Start of Block
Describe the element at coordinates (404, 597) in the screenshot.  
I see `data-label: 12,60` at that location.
End of Block
Start of Block
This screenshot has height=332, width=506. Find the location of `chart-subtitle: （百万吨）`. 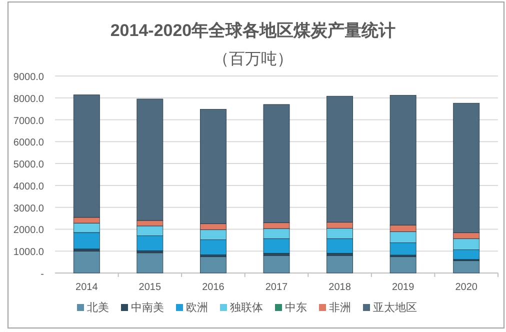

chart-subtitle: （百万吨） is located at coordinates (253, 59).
End of Block
Start of Block
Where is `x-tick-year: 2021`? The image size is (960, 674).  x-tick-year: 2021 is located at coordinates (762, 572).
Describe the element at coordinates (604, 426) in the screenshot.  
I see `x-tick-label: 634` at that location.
End of Block
### Job item
Find each line in the listing above that contains the string "tick", with case counting, and copy those lines.

### Response area
Where is `x-tick-year: 2021`? The image size is (960, 674).  x-tick-year: 2021 is located at coordinates (762, 572).
I see `x-tick-label: 634` at that location.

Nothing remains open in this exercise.